An involuntary civil commitment can follow service of a sentence, or other criminal disposition, when the offender "suffers from a mental abnormality or personality disorder that makes the person likely to engage in acts of sexual violence if not confined in a secure facility for control, care and treatment." N.J.S.A. 30:4-27.26. "[T]he State must prove that threat [to the health and safety of others because of the likelihood of his or her engaging in sexually violent acts] by demonstrating that the individual has serious difficulty in controlling sexually harmful behavior such that it is highly likely that he or she will not control his or her sexually violent behavior and will reoffend." W.Z., supra, 173 N.J. at 132. The court must address "his or her present serious difficulty with control[,]" and the State must establish that it is highly likely that the committee will reoffend by clear and convincing evidence. Id. at 132-33. See also In re Commitment of J.H.M., 367 N.J. Super. 599, 610-11 (App. Div. 2003), certif. denied, 179 N.J. 312 (2004).

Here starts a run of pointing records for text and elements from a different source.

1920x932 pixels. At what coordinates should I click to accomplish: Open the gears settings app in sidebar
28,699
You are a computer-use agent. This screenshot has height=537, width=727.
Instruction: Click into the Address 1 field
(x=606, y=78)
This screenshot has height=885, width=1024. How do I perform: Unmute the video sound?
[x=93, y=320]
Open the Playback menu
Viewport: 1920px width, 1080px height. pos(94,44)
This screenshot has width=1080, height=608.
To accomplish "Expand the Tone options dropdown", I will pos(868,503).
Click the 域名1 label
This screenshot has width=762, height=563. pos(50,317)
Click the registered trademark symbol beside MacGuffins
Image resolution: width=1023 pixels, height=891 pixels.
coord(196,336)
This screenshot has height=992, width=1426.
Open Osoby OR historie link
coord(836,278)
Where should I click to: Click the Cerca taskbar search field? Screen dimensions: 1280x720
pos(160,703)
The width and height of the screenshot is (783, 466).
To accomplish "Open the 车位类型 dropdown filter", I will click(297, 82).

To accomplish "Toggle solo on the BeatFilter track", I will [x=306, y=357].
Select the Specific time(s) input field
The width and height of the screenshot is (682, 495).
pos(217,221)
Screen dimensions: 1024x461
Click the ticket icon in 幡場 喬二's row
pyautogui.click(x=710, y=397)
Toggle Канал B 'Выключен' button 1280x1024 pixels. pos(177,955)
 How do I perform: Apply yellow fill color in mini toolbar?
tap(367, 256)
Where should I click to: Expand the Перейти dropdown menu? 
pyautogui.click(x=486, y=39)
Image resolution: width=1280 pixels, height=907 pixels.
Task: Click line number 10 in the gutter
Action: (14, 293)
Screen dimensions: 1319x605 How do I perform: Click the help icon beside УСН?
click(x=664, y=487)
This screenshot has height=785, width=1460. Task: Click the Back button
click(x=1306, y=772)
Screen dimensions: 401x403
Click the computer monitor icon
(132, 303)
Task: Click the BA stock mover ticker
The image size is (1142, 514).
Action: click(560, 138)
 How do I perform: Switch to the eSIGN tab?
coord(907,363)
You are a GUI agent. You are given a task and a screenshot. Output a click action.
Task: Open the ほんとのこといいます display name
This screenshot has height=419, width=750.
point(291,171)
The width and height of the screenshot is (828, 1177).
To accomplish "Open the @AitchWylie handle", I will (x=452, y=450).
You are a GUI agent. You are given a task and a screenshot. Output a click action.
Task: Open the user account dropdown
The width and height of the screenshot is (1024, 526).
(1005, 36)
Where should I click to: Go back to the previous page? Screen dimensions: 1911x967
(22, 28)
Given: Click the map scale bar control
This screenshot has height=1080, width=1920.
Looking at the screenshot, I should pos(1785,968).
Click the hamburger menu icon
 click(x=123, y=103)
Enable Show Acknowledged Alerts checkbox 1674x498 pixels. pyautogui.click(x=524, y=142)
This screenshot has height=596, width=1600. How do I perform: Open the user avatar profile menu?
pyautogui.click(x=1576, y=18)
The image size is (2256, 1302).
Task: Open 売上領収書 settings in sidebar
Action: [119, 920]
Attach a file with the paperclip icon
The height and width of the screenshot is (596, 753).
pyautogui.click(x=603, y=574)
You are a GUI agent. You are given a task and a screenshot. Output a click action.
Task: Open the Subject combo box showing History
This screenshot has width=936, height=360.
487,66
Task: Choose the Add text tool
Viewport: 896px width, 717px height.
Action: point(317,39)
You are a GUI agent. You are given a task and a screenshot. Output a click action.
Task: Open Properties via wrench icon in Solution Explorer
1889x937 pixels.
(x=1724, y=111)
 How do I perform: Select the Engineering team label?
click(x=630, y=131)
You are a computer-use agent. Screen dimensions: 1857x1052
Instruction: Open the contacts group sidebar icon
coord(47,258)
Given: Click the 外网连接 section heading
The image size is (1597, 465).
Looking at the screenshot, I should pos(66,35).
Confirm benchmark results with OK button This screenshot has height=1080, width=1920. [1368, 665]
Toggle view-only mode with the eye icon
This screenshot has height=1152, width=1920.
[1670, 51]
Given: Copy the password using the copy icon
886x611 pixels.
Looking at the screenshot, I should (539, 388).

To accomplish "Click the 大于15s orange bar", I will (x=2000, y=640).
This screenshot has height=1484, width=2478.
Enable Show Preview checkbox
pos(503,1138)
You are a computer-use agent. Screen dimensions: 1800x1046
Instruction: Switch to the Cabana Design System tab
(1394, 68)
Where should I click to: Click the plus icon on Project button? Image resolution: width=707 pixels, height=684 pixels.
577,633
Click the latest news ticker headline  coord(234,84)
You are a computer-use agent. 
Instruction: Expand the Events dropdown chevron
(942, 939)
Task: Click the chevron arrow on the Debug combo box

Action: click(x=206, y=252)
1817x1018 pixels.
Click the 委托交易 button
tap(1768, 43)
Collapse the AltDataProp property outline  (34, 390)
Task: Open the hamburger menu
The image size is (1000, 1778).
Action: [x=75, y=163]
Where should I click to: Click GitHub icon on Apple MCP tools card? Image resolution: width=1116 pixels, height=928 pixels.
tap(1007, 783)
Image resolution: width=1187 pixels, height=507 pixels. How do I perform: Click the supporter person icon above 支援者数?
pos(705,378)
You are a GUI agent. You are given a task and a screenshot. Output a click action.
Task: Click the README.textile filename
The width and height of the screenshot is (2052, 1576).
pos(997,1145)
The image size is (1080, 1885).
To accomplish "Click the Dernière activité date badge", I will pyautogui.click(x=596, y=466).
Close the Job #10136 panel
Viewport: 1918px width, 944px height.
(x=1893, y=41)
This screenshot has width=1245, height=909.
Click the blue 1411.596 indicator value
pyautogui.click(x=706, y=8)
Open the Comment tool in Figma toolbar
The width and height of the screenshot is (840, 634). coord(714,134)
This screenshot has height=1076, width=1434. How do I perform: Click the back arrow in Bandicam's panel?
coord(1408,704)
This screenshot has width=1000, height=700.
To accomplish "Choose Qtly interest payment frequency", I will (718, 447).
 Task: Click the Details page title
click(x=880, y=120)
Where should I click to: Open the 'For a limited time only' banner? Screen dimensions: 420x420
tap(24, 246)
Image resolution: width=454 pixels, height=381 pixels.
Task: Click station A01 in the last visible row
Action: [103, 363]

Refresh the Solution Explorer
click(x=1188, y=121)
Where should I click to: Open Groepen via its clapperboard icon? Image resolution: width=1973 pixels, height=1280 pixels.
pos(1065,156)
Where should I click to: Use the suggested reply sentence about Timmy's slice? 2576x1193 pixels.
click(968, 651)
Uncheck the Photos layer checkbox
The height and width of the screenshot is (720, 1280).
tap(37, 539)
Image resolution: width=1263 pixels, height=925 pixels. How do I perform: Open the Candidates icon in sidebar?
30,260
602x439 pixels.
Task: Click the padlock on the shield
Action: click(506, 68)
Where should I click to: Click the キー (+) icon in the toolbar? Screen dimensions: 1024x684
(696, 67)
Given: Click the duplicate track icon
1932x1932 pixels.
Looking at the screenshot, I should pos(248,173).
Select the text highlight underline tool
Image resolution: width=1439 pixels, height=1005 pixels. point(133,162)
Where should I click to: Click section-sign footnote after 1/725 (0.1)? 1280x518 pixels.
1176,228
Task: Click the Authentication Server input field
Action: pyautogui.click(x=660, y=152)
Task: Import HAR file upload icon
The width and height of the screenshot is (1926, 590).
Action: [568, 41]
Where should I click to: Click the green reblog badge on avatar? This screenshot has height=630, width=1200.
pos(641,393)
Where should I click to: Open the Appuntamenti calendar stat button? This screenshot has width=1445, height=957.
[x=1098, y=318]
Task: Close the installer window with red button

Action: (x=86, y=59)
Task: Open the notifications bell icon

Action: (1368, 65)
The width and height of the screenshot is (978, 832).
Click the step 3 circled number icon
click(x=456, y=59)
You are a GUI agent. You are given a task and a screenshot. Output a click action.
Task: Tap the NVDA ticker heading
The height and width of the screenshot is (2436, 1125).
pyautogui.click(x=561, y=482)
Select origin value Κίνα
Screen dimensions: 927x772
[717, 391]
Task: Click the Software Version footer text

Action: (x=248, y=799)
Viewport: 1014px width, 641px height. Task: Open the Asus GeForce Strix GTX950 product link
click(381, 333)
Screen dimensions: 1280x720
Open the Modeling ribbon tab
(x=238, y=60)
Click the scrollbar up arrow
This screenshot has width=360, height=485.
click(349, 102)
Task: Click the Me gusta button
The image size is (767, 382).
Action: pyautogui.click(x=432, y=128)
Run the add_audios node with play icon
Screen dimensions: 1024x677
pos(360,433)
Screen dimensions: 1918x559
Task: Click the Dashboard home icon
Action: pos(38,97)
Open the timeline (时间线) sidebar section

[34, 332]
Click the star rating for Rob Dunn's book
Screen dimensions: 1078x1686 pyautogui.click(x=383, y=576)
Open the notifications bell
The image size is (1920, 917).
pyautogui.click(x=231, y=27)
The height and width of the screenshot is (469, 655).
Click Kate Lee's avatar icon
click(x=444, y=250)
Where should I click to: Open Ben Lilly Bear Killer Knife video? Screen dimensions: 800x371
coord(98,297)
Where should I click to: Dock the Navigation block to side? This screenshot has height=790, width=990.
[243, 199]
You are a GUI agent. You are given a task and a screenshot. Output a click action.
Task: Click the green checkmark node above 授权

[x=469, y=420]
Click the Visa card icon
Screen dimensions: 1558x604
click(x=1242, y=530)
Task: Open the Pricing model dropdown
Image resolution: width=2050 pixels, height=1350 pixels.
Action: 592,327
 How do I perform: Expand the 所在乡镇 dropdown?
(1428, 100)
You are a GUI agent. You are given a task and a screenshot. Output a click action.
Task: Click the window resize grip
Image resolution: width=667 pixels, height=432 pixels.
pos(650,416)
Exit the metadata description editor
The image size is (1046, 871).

Once an individual has been committed under the SVPA, a court must conduct an annual review hearing to determine whether the committee will be released or remain in treatment. N.J.S.A. 30:4-27.35. The burden remains upon the State to prove by clear and convincing evidence that the committee continues to be a sexually violent predator, as defined in the SVPA and interpreted in W.Z., supra, 173 N.J. at 131-32. "[A]n individual should be released when a court is convinced that he or she will not have serious difficulty controlling sexually violent behavior and will be highly likely to comply with [a] plan for safe reintegration into the community." Id. at 130.

In reviewing a judgment for commitment under the SVPA, the scope of appellate review is "extremely narrow," and the trial court's decision should be given the "'utmost deference' and modified only where the record reveals a clear abuse of discretion." In re Commitment of J.P., 339 N.J. Super. 443, 459 (App. Div. 2001) (citing State v. Fields, 77 N.J. 282, 311 (1978)). See also In re Commitment of V.A., 357 N.J. Super. 55, 63 (App. Div.), certif. denied, 177 N.J. 490 (2003). "The appropriate inquiry is to canvass the . . . expert testimony in the record and determine whether the lower court['s] findings were clearly erroneous." In re D.C., 146 N.J. 31, 58-59 (1996) (citing Fields, supra, 77 N.J. at 311).

We are satisfied from our review of the record that the judge's findings are amply supported by substantial credible evidence. State v. Locurto, 157 N.J. 463, 470-71 (1999). We affirm substantially for the reasons stated by Judge Freedman in his oral opinion of June 25, 2008.